Since the writing of that book was based on the prevailing data and statistics of the late ’80s and ’90s, would you bring us up to date as to Hollywood’s ignorance-or willing ignorance-of what the public wants in its movies and television viewing?

Michael Medved: One of the things that has happened since the book came out, and the book played a role in achieving, was the deflation and destruction of the idea that the R rating [restricted: children under 17 not admitted without a parent] was some kind of advantage in marketing a movie. In 1992 there was a great emphasis by studios in releasing as many R-rated titles as they possibly could. Largely that was a response to the kind of movies that directors and producers wanted to make, but it was also based on the idiotic idea that more people embraced R ratings more regularly and more readily than they embraced other more family-friendly ratings.

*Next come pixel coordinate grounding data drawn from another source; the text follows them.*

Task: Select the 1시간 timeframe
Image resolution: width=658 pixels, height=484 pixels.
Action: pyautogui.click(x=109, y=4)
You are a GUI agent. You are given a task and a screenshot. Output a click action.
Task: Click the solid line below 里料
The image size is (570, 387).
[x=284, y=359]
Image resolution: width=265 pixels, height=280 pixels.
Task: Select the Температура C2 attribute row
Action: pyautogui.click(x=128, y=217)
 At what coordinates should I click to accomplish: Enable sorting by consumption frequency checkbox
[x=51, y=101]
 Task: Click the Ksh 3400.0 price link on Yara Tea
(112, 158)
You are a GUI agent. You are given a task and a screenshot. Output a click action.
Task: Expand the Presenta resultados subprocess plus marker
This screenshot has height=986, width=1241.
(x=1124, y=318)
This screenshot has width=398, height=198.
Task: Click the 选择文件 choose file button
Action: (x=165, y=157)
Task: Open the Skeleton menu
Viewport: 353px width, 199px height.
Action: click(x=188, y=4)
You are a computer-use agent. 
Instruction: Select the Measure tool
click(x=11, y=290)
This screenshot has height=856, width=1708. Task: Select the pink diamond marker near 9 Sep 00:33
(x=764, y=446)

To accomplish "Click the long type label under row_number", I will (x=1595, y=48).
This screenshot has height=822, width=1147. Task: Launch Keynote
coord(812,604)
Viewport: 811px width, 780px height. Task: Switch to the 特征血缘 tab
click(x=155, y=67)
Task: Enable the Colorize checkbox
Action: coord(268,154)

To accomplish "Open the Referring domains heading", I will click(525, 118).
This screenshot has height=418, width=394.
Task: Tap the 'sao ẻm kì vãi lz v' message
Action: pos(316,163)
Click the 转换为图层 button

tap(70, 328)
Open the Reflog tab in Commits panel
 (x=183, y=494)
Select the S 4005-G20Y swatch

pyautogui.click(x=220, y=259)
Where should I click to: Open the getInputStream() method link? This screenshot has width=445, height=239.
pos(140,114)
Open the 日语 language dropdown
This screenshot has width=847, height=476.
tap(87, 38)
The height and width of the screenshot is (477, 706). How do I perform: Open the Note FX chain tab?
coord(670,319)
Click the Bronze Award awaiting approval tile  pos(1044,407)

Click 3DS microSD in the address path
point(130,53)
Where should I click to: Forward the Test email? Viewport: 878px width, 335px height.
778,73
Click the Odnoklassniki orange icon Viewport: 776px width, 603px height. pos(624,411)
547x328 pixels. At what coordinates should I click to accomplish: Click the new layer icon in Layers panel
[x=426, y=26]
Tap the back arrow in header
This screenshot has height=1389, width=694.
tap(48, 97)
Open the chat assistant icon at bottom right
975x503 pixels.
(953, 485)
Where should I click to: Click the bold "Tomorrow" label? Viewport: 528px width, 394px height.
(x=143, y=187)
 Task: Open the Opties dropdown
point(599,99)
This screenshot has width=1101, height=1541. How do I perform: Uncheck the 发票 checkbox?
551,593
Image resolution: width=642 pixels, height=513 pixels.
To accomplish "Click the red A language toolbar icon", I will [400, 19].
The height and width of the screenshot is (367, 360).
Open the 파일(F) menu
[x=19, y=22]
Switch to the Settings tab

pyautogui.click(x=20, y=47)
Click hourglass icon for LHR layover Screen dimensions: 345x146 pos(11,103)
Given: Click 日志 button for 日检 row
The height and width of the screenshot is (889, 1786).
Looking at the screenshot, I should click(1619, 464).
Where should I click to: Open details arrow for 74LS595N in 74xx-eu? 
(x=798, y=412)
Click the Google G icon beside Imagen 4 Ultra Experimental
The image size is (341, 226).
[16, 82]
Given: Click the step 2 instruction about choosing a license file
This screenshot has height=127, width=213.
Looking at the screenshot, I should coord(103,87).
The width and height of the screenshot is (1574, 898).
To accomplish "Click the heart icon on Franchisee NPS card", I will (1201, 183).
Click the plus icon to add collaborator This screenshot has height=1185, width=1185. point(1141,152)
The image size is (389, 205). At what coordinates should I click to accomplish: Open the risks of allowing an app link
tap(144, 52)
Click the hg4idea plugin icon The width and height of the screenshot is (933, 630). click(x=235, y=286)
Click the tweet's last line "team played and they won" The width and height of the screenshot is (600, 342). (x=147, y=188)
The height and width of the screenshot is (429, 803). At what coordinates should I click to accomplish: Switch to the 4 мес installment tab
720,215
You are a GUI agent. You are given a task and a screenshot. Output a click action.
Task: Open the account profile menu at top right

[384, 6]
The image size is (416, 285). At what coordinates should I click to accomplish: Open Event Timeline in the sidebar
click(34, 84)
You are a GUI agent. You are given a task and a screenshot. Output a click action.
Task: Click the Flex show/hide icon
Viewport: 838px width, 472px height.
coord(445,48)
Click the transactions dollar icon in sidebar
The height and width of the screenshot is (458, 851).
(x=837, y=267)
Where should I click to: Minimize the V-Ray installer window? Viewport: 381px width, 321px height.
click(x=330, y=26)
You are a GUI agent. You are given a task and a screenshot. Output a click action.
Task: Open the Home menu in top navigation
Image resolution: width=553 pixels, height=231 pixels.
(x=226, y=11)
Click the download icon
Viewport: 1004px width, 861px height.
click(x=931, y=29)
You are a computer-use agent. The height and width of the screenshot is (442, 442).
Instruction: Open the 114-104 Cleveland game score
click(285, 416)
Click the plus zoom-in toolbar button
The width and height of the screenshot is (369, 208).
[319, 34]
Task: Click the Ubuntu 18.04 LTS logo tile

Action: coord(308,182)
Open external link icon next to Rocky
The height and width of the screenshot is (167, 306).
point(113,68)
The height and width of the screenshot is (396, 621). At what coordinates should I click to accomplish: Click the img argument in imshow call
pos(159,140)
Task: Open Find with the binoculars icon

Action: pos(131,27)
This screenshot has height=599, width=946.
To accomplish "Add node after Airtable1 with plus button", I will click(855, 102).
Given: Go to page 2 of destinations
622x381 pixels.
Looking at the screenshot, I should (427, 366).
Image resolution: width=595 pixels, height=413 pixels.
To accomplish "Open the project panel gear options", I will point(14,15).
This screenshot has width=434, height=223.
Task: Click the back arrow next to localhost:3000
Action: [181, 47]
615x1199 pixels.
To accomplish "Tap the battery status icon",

In the book I spent a good deal of time and effort debunking that idea.

There has been a series of studies confirming that research, showing that the R rating is in fact a commercial disadvantage. The result of all of these studies has been a deemphasis on that rating and a higher percentage of PG and PG-13 films. In fact, it has become common, and it never was before, that filmmakers-as part of their contract-have to promise that they will avoid an R rating.

So that’s the good news, that there’s a spreading recognition that people do not really crave harsh language and graphic sexuality and violence. One of the big surprise hits of the summer of 2001 was a G rated film. In fact, one of the most successful G-rated live-action films ever was The Princess Diaries , which is really a charming film. It’s by the maker of Pretty Woman and Runaway Bride , Garry Marshall.

In fact, we’ve seen a whole tendency of some very well-known directors to release G and PG material, directors who were noted for other material. For instance, David Lynch did quite a lovely film called The Straight Story that was rated G-that’s the same David Lynch, the maker of Blue Velvet , rated R. We also had David Mamet, a playwright and filmmaker known for harsh language, release an outstanding G-rated film-really one of the best films of recent years-called The Winslow Boy.

GN: So they can do it?

MM: They can do it, and again that’s worked out fairly well. The downside of all of this, and there is a downside of course, is that to some extent the ratings have slipped. In other words, some movies that will slip in with a PG-13 rating now would definitely have been R-rated 10 years ago. The film that most disturbed me with a PG-13 was a film called Crazy Beautiful , which included very graphic sex and alcohol abuse by a 17-year-old, and it never, never should have been rated a PG-13.

GN: You wrote in your book Hollywood vs. America that, back in 1992, movie producers were attacking religion, assaulting the family and glorifying ugliness. In your opinion, has this condition gotten worse or better today?

MM: It’s hard to say overall. America is a very complex country, and the movie industry is a very complex business. There are aspects of the entertainment industry that are worse than ever. Consider the music business. American popular music has never been so ugly, so profane, so degrading, so lacking in any restraints at all, so ready to promote larceny and rape. American popular music and the music-video industry are in terrible shape. By the same token, television is more sexual than ever before-more intense and edgy sexual references, lots of nuances of some gay sexuality. But at the same time the violence has been dramatically toned down.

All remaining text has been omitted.